[Extracted data entries]
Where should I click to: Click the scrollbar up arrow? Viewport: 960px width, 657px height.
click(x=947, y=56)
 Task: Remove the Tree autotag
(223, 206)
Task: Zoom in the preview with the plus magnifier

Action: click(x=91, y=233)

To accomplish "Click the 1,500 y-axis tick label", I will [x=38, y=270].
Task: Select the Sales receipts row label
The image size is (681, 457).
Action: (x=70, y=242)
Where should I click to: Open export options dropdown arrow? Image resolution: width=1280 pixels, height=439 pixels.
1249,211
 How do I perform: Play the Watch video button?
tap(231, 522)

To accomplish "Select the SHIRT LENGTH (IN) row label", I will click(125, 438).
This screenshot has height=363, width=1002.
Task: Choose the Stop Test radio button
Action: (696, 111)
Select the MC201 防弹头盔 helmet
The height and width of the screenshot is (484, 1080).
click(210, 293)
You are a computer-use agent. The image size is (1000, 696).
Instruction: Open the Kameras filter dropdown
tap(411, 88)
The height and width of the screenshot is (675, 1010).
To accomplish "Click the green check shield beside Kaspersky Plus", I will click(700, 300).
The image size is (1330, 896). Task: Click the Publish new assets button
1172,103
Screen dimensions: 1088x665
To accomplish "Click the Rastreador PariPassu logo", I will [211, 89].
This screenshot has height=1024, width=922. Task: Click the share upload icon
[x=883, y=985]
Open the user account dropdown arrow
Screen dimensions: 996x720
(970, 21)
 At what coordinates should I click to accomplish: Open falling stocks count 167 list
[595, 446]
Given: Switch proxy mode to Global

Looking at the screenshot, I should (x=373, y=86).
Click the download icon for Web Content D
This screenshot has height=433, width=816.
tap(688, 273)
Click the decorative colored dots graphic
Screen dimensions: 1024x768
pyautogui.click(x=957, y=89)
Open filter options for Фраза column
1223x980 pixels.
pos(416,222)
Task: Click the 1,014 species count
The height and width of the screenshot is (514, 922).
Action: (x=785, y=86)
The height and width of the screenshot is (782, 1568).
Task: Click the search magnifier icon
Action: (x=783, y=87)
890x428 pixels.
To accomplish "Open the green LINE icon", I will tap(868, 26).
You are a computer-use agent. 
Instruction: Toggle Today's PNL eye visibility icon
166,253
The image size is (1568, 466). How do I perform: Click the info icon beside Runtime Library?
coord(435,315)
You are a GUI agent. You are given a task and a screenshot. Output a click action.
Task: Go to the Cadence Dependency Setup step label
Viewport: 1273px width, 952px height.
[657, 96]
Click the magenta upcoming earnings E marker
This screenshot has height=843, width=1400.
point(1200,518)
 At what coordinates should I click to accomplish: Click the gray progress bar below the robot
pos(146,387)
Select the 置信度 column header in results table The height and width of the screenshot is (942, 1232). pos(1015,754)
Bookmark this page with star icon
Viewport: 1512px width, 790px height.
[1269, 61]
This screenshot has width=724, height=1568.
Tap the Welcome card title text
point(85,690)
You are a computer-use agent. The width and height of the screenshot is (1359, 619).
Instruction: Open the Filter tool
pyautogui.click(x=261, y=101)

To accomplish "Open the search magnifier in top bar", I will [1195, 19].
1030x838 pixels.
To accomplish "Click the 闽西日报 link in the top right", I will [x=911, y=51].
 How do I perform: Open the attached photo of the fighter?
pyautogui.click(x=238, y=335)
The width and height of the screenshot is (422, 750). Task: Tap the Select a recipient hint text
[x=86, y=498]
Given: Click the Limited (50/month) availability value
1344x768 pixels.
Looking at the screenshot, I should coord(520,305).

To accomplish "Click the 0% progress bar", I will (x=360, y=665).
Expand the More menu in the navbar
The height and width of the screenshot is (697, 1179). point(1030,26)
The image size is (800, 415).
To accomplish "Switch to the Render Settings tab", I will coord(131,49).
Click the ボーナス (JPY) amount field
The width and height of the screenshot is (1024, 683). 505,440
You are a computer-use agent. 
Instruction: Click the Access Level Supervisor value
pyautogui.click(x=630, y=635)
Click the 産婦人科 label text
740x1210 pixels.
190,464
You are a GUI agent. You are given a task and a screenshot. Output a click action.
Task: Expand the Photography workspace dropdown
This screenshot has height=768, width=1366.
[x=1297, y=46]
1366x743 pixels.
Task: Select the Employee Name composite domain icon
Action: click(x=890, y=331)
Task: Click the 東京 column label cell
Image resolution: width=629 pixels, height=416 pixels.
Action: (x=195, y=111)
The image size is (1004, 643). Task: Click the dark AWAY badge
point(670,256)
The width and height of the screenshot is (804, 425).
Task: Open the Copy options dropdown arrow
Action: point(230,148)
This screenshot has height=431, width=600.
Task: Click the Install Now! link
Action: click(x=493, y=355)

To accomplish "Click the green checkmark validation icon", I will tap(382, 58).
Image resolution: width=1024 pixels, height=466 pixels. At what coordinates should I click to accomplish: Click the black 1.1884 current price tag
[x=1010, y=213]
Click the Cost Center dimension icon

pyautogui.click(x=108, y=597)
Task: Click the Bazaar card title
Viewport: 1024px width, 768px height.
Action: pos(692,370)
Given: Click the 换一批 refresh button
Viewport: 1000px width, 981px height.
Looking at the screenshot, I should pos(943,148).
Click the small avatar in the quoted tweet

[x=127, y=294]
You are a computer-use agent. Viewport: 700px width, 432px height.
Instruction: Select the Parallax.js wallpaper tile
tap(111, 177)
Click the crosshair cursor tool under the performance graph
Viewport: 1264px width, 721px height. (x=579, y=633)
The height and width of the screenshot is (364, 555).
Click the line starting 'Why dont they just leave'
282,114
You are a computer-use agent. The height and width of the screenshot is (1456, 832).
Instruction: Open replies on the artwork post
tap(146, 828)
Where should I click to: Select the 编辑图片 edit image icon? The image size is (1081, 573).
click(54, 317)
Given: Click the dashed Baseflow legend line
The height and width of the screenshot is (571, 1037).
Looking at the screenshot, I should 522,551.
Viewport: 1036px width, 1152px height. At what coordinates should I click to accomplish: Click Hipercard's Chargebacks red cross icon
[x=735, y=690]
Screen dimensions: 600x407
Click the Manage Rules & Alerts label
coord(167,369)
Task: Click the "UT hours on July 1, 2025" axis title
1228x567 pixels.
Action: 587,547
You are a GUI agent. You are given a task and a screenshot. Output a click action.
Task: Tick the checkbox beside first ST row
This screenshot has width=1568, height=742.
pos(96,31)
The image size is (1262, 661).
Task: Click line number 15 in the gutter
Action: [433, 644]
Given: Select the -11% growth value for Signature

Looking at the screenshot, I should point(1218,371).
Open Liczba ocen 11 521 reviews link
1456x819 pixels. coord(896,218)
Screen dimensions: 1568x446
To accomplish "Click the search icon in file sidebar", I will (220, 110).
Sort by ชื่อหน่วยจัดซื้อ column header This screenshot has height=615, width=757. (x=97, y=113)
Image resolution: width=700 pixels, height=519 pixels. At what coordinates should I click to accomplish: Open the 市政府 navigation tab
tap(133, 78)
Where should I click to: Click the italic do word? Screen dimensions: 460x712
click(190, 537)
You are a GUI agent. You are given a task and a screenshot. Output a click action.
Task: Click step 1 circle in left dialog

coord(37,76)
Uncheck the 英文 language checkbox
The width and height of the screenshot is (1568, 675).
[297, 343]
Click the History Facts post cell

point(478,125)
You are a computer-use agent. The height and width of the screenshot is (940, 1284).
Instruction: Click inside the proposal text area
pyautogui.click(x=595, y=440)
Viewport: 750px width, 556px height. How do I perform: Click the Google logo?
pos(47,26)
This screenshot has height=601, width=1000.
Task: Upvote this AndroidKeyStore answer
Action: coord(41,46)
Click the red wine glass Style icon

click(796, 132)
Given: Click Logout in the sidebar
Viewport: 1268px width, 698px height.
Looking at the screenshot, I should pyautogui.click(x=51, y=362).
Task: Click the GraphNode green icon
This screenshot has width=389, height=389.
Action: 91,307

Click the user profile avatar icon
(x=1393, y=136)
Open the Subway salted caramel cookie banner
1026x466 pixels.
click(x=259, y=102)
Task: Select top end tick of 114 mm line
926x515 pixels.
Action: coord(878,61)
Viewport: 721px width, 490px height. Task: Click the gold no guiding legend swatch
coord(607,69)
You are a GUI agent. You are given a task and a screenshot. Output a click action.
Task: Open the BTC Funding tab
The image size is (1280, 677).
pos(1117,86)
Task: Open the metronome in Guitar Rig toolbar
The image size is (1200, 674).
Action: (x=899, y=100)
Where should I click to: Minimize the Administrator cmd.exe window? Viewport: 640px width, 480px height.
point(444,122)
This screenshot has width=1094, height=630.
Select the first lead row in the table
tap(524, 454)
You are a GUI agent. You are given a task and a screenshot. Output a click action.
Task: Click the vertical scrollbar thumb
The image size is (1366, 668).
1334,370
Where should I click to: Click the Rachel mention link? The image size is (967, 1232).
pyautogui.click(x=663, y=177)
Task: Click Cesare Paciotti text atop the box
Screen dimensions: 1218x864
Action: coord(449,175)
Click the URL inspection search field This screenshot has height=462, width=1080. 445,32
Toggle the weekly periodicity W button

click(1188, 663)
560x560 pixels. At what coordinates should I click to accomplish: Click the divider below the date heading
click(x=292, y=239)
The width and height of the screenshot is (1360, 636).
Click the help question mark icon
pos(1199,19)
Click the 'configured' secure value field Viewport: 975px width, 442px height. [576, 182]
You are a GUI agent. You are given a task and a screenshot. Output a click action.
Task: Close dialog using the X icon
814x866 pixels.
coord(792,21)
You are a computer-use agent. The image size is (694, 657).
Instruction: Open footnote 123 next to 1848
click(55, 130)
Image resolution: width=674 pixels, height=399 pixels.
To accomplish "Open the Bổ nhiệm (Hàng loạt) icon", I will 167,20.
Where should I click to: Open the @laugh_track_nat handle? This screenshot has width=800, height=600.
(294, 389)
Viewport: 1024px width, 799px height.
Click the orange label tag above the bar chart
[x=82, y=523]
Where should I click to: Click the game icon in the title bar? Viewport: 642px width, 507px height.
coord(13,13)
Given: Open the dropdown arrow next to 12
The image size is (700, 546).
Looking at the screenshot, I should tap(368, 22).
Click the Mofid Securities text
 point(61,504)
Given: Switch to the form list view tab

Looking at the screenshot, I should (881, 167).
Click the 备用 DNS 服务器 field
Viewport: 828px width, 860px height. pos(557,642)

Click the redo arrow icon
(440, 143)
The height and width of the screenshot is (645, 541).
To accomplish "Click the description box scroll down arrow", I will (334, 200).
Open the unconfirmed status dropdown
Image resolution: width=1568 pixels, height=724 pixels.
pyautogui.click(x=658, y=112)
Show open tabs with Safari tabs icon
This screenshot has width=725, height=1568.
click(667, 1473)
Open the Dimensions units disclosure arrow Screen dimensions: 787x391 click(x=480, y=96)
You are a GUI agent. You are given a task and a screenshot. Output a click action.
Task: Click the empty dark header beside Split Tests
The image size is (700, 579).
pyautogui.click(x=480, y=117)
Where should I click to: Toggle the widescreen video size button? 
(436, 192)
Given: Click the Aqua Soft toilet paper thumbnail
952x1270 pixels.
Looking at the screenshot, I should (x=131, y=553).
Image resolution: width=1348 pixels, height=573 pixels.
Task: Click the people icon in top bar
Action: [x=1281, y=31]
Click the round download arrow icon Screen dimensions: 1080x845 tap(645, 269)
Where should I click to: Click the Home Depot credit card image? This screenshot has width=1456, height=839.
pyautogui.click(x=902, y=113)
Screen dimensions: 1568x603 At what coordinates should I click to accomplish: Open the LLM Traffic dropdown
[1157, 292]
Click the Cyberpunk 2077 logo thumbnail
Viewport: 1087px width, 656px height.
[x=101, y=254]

_WORK TO COMPLETE_.
Beginning with the first line of the entries, repeat each line exactly until you have reproduced the one containing "The height and width of the screenshot is (675, 1010).", and add nothing further.

_ANSWER TO THE EXERCISE_.
Where should I click to: Click the scrollbar up arrow? Viewport: 960px width, 657px height.
click(x=947, y=56)
 Task: Remove the Tree autotag
(223, 206)
Task: Zoom in the preview with the plus magnifier

Action: click(x=91, y=233)

To accomplish "Click the 1,500 y-axis tick label", I will [x=38, y=270].
Task: Select the Sales receipts row label
The image size is (681, 457).
Action: (x=70, y=242)
Where should I click to: Open export options dropdown arrow? Image resolution: width=1280 pixels, height=439 pixels.
1249,211
 How do I perform: Play the Watch video button?
tap(231, 522)

To accomplish "Select the SHIRT LENGTH (IN) row label", I will click(125, 438).
This screenshot has height=363, width=1002.
Task: Choose the Stop Test radio button
Action: (696, 111)
Select the MC201 防弹头盔 helmet
The height and width of the screenshot is (484, 1080).
click(210, 293)
You are a computer-use agent. The image size is (1000, 696).
Instruction: Open the Kameras filter dropdown
tap(411, 88)
The height and width of the screenshot is (675, 1010).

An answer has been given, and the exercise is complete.